3. Detect Overprovisioning with IAM Recommender
- After deployment, use Recommender to review permissions. It highlights accounts with more access than they need.
gcloud recommender recommendations list
--project=prod-data-analytics
--location=global
--recommender=google.iam.policy.Recommender
- Then automatically apply recommendations:
gcloud recommender recommendations apply RECOMMENDATION_ID
- This step reduces lateral movement risk and aligns with Zero Trust.
4. Audit Access with Policy Analyzer
Use Policy Analyzer to see who can access what. It checks IAM settings across your cloud environment in seconds. You can filter by resource, user, or project scope. This helps spot unexpected access or overly broad permissions fast. For instance.
gcloud asset analyze-iam-policy
--full-resource-name=//bigquery.googleapis.com/projects/prod-data-analytics
--permissions="bigquery.jobs.create"
Use this weekly to generate a compliance report.

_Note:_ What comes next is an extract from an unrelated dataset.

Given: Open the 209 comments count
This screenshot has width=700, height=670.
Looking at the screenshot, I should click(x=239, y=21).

5. Auto-Remediate with Terraform and CI/CD
- Add policy checks into your CI/CD pipeline for control. Use tools like Sentinel or GitHub Actions to fix drift fast.
jobs:
simulate-policy:
steps:
- name: Run Policy Simulator
run: |
gcloud policy-intelligence simulations create
--policy-file=iam-policy.json
--project=$PROJECT_ID
- CI/CD note – Use
gcloud policy-intelligence simulate orgpolicyas a presubmit gate for org policy changes, and invoke the Policy Simulator Replays REST API for IAM allow-policy what-if checks.
Compliance as Code Checklist for GCP
This table shows each step for enforcing compliance as code. It links every checkpoint with the right automation tool. You’ll see how to write rules, test changes, and track access. Each tool helps you stay secure and audit-ready at scale.

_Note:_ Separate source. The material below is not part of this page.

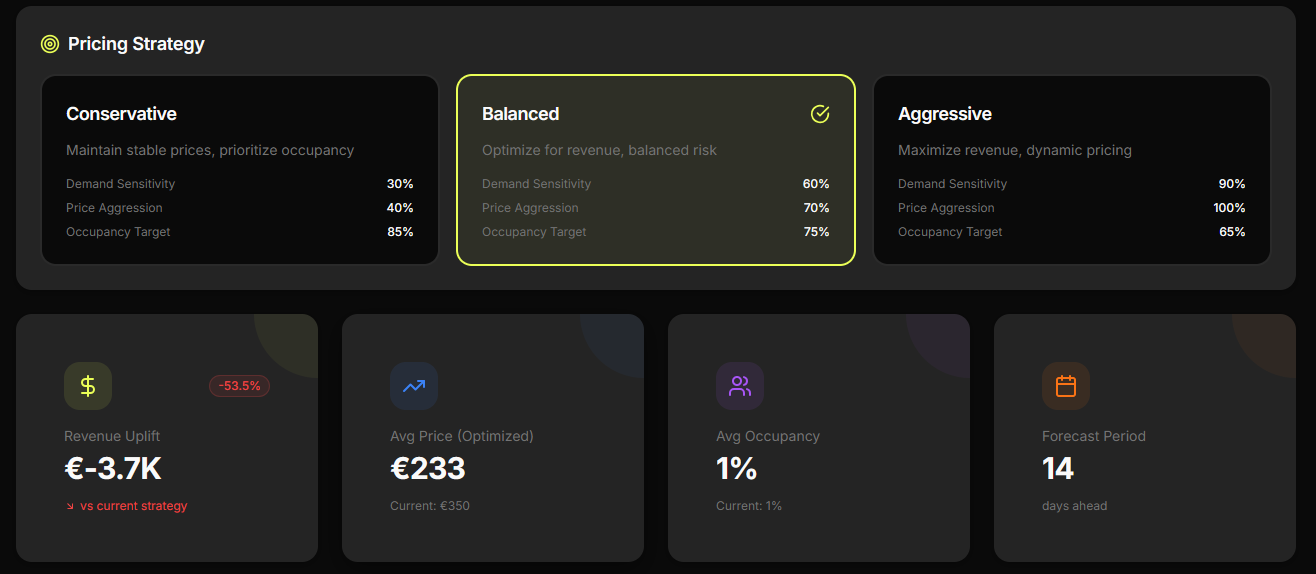Select the Conservative pricing strategy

| Checkpoint | Automation Tool |
|—-|—-|
| Codify IAM + Org Policies | Terraform |
| Simulate Policy Changes | Policy Simulator API |
| Least Privilege Optimization | IAM Recommender |
| Access Audits & Reporting | Policy Analyzer |
| Alerting on Drift | CI/CD + Cloud Logging + Pub/Sub |
| Compliance Evidence Export | BigQuery + Scheduled Reports |
GCP Compliance as Code Pipeline

Conclusion
Manual compliance doesn’t work in fast-moving cloud setups. Google Cloud Policy Intelligence helps you shift from audits to automation. You get real-time checks powered by data and machine learning.
Whether you’re an engineer or architect, code-based compliance helps. It keeps your GCP secure, audit-ready, and least-privilege aligned.
When you combine Terraform with Policy Intelligence, you build trust. You’re not just setting rules, you’re automating them at scale.